Cubans are ever-increasingly breaking the silence barrier and expressing their collective disquiet. I was a recent witness on a packed bus when a collective burst of laughter signaled the approval of a politically risqué account that an old man tossed out. His was citing the figures for high government officials who ended up on shaky footing. The joy was general.
Likewise, one Sunday at the outdoor agricultural market, an old woman who was rummaging —the best she could— through the sweet potatoes said, “these are literally rotten to the core, but if we don’t take them we’ll continue our bad living.” To which the clerk added, “And our bad eating.” A young woman who was behind me in line commented, with a certain degree of complicity, that this market was in fact a public assembly.

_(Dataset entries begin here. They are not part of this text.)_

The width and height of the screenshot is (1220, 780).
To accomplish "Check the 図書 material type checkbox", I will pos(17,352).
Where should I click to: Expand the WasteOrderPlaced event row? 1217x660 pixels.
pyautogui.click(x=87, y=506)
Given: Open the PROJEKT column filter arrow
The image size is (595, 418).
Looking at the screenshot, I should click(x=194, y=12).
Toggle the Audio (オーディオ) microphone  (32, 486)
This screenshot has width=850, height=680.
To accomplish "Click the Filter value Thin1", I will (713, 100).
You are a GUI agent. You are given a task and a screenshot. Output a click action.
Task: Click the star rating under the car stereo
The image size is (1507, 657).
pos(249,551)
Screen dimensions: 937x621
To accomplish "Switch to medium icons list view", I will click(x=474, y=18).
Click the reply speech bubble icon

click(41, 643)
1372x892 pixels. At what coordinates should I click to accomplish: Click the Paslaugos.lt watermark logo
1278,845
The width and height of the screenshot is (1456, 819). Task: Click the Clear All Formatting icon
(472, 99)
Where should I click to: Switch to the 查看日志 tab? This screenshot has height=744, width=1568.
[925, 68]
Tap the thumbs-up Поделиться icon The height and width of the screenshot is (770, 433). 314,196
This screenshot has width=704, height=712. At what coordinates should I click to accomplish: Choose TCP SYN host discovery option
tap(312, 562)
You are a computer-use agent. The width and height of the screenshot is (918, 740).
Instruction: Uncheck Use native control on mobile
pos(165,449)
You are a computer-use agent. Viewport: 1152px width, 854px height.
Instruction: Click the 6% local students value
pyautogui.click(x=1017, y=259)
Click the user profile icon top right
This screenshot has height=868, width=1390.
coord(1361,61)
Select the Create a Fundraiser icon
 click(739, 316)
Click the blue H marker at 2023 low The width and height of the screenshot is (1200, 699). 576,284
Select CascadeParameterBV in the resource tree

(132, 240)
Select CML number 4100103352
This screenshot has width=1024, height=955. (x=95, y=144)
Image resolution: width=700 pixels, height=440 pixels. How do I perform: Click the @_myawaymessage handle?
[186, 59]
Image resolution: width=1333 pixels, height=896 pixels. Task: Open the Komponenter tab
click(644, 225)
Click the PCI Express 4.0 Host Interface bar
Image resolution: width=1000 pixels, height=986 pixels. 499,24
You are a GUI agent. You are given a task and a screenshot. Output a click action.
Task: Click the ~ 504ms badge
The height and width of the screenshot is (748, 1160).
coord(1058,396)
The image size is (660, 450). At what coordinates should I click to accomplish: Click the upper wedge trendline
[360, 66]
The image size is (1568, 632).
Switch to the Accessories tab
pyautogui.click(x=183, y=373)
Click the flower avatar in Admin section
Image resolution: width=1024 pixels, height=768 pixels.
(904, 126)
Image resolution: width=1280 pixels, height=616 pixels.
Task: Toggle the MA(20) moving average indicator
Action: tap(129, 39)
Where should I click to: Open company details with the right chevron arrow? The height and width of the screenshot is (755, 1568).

Then too, close to my house a certain newspaper delivery man always goes down the street bragging, “I’m the one who distributes the most lies in Cuba.” Meanwhile some guys along the dark but busy 10th of October Roadway stepped in beat in a conga line while singing a refrain that went:
To leave Cuba mama
is what I want,
To leave Cuba mama.
Me, for example, the other day I sarcastically asked a policeman on the bus if it would be possible to decrease violence in the streets as long as teachers are paid the same salaries as he and his fellow officers receive.
It turns out that many people —gradually and without plan— will reach a point where they blurt out what they actually think. What’s most surprising is that many of those who hear them agree, while those who want to avoid saying what they think remain silent.
Oh yeah, the policeman didn’t respond.